RECORDS FOR THE EXERCISE:

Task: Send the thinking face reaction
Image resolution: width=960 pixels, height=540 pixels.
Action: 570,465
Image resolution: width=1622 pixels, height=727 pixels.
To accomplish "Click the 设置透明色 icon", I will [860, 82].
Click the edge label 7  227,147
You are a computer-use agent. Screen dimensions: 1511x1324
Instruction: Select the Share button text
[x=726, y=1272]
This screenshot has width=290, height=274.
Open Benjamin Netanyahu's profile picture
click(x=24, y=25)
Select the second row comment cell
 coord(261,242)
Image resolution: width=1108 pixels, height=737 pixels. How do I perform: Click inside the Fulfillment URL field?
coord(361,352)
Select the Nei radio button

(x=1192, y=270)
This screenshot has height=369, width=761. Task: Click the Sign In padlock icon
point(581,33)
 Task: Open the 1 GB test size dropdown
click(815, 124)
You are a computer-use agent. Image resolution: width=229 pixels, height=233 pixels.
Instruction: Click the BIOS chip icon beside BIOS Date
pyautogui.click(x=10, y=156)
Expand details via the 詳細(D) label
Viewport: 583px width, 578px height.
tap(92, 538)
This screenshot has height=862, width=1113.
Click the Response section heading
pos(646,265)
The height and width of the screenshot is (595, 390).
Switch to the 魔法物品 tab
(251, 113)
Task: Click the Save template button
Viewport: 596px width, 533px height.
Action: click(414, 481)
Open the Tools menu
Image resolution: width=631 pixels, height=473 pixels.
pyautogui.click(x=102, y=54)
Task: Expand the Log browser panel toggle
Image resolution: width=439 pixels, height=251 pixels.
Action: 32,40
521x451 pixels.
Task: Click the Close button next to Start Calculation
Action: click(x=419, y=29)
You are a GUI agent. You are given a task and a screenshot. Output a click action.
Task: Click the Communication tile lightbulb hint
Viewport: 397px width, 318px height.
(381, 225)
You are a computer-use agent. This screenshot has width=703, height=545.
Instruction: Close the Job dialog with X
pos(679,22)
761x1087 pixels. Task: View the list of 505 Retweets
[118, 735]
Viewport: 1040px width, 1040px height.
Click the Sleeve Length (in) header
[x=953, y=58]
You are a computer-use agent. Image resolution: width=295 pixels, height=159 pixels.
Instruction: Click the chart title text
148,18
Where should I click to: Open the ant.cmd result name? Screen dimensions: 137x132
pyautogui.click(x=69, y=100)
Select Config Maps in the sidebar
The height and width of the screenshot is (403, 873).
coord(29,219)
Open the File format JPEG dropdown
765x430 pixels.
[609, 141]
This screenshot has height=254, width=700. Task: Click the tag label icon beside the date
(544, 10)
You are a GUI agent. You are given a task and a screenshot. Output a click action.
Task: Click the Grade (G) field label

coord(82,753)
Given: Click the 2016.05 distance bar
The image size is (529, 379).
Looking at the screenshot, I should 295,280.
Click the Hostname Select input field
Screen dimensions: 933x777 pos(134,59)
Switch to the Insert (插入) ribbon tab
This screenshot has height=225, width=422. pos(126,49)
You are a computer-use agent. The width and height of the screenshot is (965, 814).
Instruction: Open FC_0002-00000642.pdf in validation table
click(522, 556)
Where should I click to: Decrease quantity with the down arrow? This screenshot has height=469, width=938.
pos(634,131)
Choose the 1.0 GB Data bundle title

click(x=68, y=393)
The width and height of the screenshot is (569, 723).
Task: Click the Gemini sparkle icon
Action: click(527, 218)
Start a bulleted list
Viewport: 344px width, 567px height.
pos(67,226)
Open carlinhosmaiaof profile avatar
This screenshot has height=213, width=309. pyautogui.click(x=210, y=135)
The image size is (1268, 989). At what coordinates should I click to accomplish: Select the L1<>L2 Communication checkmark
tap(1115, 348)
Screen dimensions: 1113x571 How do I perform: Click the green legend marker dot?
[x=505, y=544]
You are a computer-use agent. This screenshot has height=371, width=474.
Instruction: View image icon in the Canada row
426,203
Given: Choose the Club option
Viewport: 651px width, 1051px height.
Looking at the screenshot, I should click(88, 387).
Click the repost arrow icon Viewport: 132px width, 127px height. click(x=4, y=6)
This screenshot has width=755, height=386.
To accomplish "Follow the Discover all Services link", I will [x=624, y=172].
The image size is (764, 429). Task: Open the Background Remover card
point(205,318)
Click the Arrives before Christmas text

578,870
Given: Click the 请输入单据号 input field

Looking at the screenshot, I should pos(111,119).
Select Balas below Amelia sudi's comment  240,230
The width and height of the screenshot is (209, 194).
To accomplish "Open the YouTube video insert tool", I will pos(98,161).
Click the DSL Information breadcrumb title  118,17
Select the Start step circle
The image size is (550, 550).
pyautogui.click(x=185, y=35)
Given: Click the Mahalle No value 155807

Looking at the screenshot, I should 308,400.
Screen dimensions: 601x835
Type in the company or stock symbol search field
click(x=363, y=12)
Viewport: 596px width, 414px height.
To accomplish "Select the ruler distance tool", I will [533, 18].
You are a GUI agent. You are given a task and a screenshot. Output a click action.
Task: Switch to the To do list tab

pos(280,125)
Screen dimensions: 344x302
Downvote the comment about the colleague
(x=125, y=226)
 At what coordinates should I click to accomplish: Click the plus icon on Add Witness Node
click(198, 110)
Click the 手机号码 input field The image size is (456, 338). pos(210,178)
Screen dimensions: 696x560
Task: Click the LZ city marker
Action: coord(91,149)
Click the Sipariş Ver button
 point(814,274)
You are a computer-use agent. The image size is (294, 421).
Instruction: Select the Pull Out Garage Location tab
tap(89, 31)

PROBLEM REQUIREMENTS:
Please output the complete data exactly.

RESULT OF THE EXERCISE:
Task: Send the thinking face reaction
Image resolution: width=960 pixels, height=540 pixels.
Action: 570,465
Image resolution: width=1622 pixels, height=727 pixels.
To accomplish "Click the 设置透明色 icon", I will [860, 82].
Click the edge label 7  227,147
You are a computer-use agent. Screen dimensions: 1511x1324
Instruction: Select the Share button text
[x=726, y=1272]
This screenshot has width=290, height=274.
Open Benjamin Netanyahu's profile picture
click(x=24, y=25)
Select the second row comment cell
 coord(261,242)
Image resolution: width=1108 pixels, height=737 pixels. How do I perform: Click inside the Fulfillment URL field?
coord(361,352)
Select the Nei radio button

(x=1192, y=270)
This screenshot has height=369, width=761. Task: Click the Sign In padlock icon
point(581,33)
 Task: Open the 1 GB test size dropdown
click(815, 124)
You are a computer-use agent. Image resolution: width=229 pixels, height=233 pixels.
Instruction: Click the BIOS chip icon beside BIOS Date
pyautogui.click(x=10, y=156)
Expand details via the 詳細(D) label
Viewport: 583px width, 578px height.
tap(92, 538)
This screenshot has height=862, width=1113.
Click the Response section heading
pos(646,265)
The height and width of the screenshot is (595, 390).
Switch to the 魔法物品 tab
(251, 113)
Task: Click the Save template button
Viewport: 596px width, 533px height.
Action: click(414, 481)
Open the Tools menu
Image resolution: width=631 pixels, height=473 pixels.
pyautogui.click(x=102, y=54)
Task: Expand the Log browser panel toggle
Image resolution: width=439 pixels, height=251 pixels.
Action: 32,40
521x451 pixels.
Task: Click the Close button next to Start Calculation
Action: click(x=419, y=29)
You are a GUI agent. You are given a task and a screenshot. Output a click action.
Task: Click the Communication tile lightbulb hint
Viewport: 397px width, 318px height.
(381, 225)
You are a computer-use agent. This screenshot has width=703, height=545.
Instruction: Close the Job dialog with X
pos(679,22)
761x1087 pixels. Task: View the list of 505 Retweets
[118, 735]
Viewport: 1040px width, 1040px height.
Click the Sleeve Length (in) header
[x=953, y=58]
You are a computer-use agent. Image resolution: width=295 pixels, height=159 pixels.
Instruction: Click the chart title text
148,18
Where should I click to: Open the ant.cmd result name? Screen dimensions: 137x132
pyautogui.click(x=69, y=100)
Select Config Maps in the sidebar
The height and width of the screenshot is (403, 873).
coord(29,219)
Open the File format JPEG dropdown
765x430 pixels.
[609, 141]
This screenshot has height=254, width=700. Task: Click the tag label icon beside the date
(544, 10)
You are a GUI agent. You are given a task and a screenshot. Output a click action.
Task: Click the Grade (G) field label

coord(82,753)
Given: Click the 2016.05 distance bar
The image size is (529, 379).
Looking at the screenshot, I should 295,280.
Click the Hostname Select input field
Screen dimensions: 933x777 pos(134,59)
Switch to the Insert (插入) ribbon tab
This screenshot has height=225, width=422. pos(126,49)
You are a computer-use agent. The width and height of the screenshot is (965, 814).
Instruction: Open FC_0002-00000642.pdf in validation table
click(522, 556)
Where should I click to: Decrease quantity with the down arrow? This screenshot has height=469, width=938.
pos(634,131)
Choose the 1.0 GB Data bundle title

click(x=68, y=393)
The width and height of the screenshot is (569, 723).
Task: Click the Gemini sparkle icon
Action: click(527, 218)
Start a bulleted list
Viewport: 344px width, 567px height.
pos(67,226)
Open carlinhosmaiaof profile avatar
This screenshot has height=213, width=309. pyautogui.click(x=210, y=135)
The image size is (1268, 989). At what coordinates should I click to accomplish: Select the L1<>L2 Communication checkmark
tap(1115, 348)
Screen dimensions: 1113x571 How do I perform: Click the green legend marker dot?
[x=505, y=544]
You are a computer-use agent. This screenshot has height=371, width=474.
Instruction: View image icon in the Canada row
426,203
Given: Choose the Club option
Viewport: 651px width, 1051px height.
Looking at the screenshot, I should click(88, 387).
Click the repost arrow icon Viewport: 132px width, 127px height. click(x=4, y=6)
This screenshot has width=755, height=386.
To accomplish "Follow the Discover all Services link", I will [x=624, y=172].
The image size is (764, 429). Task: Open the Background Remover card
point(205,318)
Click the Arrives before Christmas text

578,870
Given: Click the 请输入单据号 input field

Looking at the screenshot, I should pos(111,119).
Select Balas below Amelia sudi's comment  240,230
The width and height of the screenshot is (209, 194).
To accomplish "Open the YouTube video insert tool", I will pos(98,161).
Click the DSL Information breadcrumb title  118,17
Select the Start step circle
The image size is (550, 550).
pyautogui.click(x=185, y=35)
Given: Click the Mahalle No value 155807

Looking at the screenshot, I should 308,400.
Screen dimensions: 601x835
Type in the company or stock symbol search field
click(x=363, y=12)
Viewport: 596px width, 414px height.
To accomplish "Select the ruler distance tool", I will [533, 18].
You are a GUI agent. You are given a task and a screenshot. Output a click action.
Task: Switch to the To do list tab

pos(280,125)
Screen dimensions: 344x302
Downvote the comment about the colleague
(x=125, y=226)
 At what coordinates should I click to accomplish: Click the plus icon on Add Witness Node
click(198, 110)
Click the 手机号码 input field The image size is (456, 338). pos(210,178)
Screen dimensions: 696x560
Task: Click the LZ city marker
Action: coord(91,149)
Click the Sipariş Ver button
 point(814,274)
You are a computer-use agent. The image size is (294, 421).
Instruction: Select the Pull Out Garage Location tab
tap(89, 31)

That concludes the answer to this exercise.